– У меня не было денег на натурщика. Я, ваше превосходительство, с Самсона в Петергофе по памяти рисовал…
– У меня тоже когда-то был схожий замысел – «Курсистка у цирюльника». Молодая стриженая девушка в бедной цирюльне плачет над пышной косой, только что отрезанной провинциальным парикмахером, а в окна глядят веселые лица ее товарищей… Я ее начал писать к выставке 1881 года, вместе с «Литовским замком», но известные события помешали моей работе.
– Простите, ваше превосходительство, нам пора, – прервал генерал-майора Фаберовский. – Пошли.
* * *
– Вы представляете, ваше превосходительство, – говорил поляку Лукич, отдавая Артемию Ивановичу гидропульт, – у сапожника нашего, Коврижкина, в дальнем дворе, во флигеле, завелся на чердаке нечистый дух.
Швейцар перекрестился.
– Ходил сегодня Коврижкин с утра по домам, насобирал обуви на починку. Сел после обеда чинить, слышит, а на чердаке что-то стучит да топочет. Он жену послал, как сам занят был, та наверх ушла. И такой там вой начался: аж здесь слыхать было. То на мужской голос взвоет, то на бабий, и дом весь аж ходуном ходит. Я сам-то здесь за домом Балашовой следил, а Митрич мне верно сказывал. Спустилась жена Коврижкина вся растерзанная. «Нечистый, говорит, дух был, насилу справилась. Пойду, говорит, прилягу». А сейчас к Пантелеймону ушла, исповедоваться. Вот у меня все записано в книжке.
– Вырви мне листочек, я потом почитаю. – сказал Фаберовский. – Что заговорщики?
– Часть отбыла. Юнеев ушел, атаманец тоже, а павловцы-рядовые остались.
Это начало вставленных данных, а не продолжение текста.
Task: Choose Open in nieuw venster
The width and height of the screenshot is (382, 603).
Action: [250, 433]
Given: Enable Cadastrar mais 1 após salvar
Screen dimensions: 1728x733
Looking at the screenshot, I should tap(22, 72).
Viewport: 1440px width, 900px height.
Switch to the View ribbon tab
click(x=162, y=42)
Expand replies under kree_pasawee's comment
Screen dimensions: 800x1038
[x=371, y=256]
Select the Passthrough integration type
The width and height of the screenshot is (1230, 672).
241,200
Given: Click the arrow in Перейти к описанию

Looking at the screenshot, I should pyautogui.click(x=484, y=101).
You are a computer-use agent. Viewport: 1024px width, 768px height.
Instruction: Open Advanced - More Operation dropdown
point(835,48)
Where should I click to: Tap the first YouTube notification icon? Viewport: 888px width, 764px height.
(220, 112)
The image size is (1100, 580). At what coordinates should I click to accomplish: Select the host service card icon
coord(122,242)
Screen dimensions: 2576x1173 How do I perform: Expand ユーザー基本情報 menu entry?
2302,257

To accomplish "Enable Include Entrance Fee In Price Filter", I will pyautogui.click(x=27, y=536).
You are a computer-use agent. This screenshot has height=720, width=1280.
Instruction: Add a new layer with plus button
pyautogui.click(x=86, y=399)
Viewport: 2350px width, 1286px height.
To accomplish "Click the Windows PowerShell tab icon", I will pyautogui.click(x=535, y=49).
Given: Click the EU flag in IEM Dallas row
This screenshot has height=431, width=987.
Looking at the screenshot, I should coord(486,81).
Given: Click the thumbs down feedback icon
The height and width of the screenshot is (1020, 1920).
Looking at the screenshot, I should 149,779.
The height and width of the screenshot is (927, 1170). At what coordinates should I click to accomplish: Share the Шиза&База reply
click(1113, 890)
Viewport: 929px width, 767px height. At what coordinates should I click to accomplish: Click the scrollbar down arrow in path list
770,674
Лукич помог Артемию Ивановичу водрузить гидропульт на спину, и лже-дезинфекторы двинулись через улицу во двор балашовского дома. Ворота были на замке, но калитка была открыта, и они свободно прошли внутрь. Напротив ворот находился закрытый каретный сарай, направо уходил узкий дворик, из которого низкая подворотня сразу за сараем вела в дальний двор.
– И где? – спросил поляк.
Вопрос был неуместен. Посреди двора на месте выгребной ямы находился небольшой, умеренной высоты вулканический кратер, на первый взгляд, состоявший из пористой пемзы густо-коричневого цвета. Крышка ямы была приветственно приподнята на деревянном коромысле с чугунным противовесом на противоположном конце.
– Я ж говорил, Степан: зима дрожжам не помеха, – сказал Артемий Иванович. – Вон как вспучило. Помнишь, летом на Дровяном переулке мы с тобой приехали, а там все затопило выше отметки о наводнении двадцать четвертого года? А потом две чухны приехали, золотари, как, бишь, их звали подходяще?
– Пукканен и Невоняйнен, – ответил Фаберовский, поднимаясь к краю кратера и заглядывая внутрь.
– Точно. Он еще встал столбом и говорит: «Вот так штука! Прямо мельница Сампо! И лезет золото, и лезет!»
– Надо дворника за управляющим послать.
Дворник Мухоморов после страшной ночи отсыпался в дворницкой, завалившись на узкую кушетку прямо в тулупе и валенках.
– Вставай, чучело! – громко сказал поляк, спустившись вниз по деревянной, в три ступеньки лесенки в маленькую каморку. Дворник вскочил, отшатнулся от вошедших и прижался спиной к стене.
– Сегодня ночью ты был дежурным дворником? – Артемий Иванович попытался зайти к нему сбоку, но тот забился задом в угол между печкой и наружной стеной с маленьким оконцем, и затравленно глядел на них.
– Да-с, с полуночи до трех ночи на часах был, – сказал дворник. – Ровно в три часа бляху Петрову передал.
– По нашим сведениям ты три четверти часа за свое дежурство на посту отсутствовал, – сказал Артемий Иванович. – И кто тайно золотарей вызвал и санитарную комиссию о происшествии с выгребной ямой не возвестил? Зови управляющего.
– Позволь, братец, что ты все хоронишь у себя там сзади? – спросил Фаберовский. – Револьвер, что ли? Ну-ка, повернись!
– Я уеду обратно в деревню! – истерично закричал дворник. – Или сошлите меня прямо сейчас куда-нибудь. Только не в Москву! Не трогайте меня!
– Да кому ты нужен! – сплюнул поляк. – Зови управляющего!
Дворник пулей вылетел из дворницкой.
Управляющим дома Балашовой был пожилой немец с геморроидальным цветом лица и заросшей седыми волосами тощей шеей, на которой болтался запутавшийся в растительности орденок.